Texto extraído:
● ● ● ● ●

Los trabajos arqueológicos en el Cerro de la Muela, sobre los restos de la antigua ciudad íbera de Iliturgi en la actual provincia de Jaén, están arrojando luz sobre la brutalidad de la conquista romana y la capacidad de resistencia de los pueblos prerromanos. Dirigida por Juan Pedro Bellón y Carmen Rueda, la excavación contradice la visión tradicional de una Roma civilizadora y una resistencia pasiva.
Las crónicas romanas describen la destrucción de Iliturgi como una masacre, pero los hallazgos recientes sugieren que la ciudad, con una población estimada de entre 5.000 y 6.000 habitantes, se reforzó defensivamente antes de la llegada del ejército de Escipión el Africano. Se han documentado reparaciones en la muralla y la construcción de un doble foso, infraestructuras militares diseñadas para dificultar el avance romano.

● ● ● ● ●

Objetivo:
Escribe la continuación del texto sobre la excavación de Iliturgi a partir de su última frase. No hace falta consultar los datos.

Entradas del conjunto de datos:

● ● ● ● ●

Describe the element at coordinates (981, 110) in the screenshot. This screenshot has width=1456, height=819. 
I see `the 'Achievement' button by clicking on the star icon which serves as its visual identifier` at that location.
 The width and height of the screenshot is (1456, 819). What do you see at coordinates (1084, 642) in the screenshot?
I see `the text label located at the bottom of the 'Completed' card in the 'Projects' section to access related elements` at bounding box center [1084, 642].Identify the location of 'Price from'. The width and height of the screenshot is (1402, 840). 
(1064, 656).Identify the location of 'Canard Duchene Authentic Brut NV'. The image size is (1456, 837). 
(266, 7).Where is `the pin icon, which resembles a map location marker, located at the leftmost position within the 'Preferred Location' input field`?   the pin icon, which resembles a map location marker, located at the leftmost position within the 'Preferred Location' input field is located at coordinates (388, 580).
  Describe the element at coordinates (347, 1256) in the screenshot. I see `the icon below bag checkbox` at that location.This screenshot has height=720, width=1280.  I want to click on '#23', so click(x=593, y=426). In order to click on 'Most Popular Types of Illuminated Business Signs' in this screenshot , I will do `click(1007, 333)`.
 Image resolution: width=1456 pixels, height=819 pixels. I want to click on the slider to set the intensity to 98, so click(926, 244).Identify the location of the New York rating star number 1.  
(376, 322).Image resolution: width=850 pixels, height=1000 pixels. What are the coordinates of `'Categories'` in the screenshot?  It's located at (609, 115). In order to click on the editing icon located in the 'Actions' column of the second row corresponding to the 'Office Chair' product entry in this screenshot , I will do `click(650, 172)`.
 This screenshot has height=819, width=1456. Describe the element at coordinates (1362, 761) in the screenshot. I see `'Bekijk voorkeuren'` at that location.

● ● ● ● ●

Ejercicio resuelto:
Uno de los descubrimientos más significativos es la primera evidencia arqueológica en la Península Ibérica del uso de artillería de asedio por parte del ejército romano. Se han recuperado proyectiles de máquinas de torsión, como catapultas y escorpiones, que según los investigadores, fueron capturadas por Escipión a los cartagineses en Cartagena. El estudio georreferenciado de los proyectiles ha permitido reconstruir la posición exacta desde la que operaban estas máquinas, situadas a unos 200 metros de las fortificaciones.
El equipo también ha encontrado restos del gran incendio que destruyó la ciudad, así como evidencias del derribo intencionado de partes de la fortificación, coincidiendo con las descripciones históricas. Sin embargo, la magnitud del ejército romano, estimado en más de 20.000 soldados, superó la capacidad defensiva de Iliturgi.
Bellón insiste en la necesidad de replantear la narrativa de la conquista romana, calificándola no como un proceso pacífico, sino como una imposición violenta. Las investigaciones sugieren que entre el 80% y el 90% de la población pudo morir durante el asedio, evidenciado por un vacío demográfico posterior en el territorio.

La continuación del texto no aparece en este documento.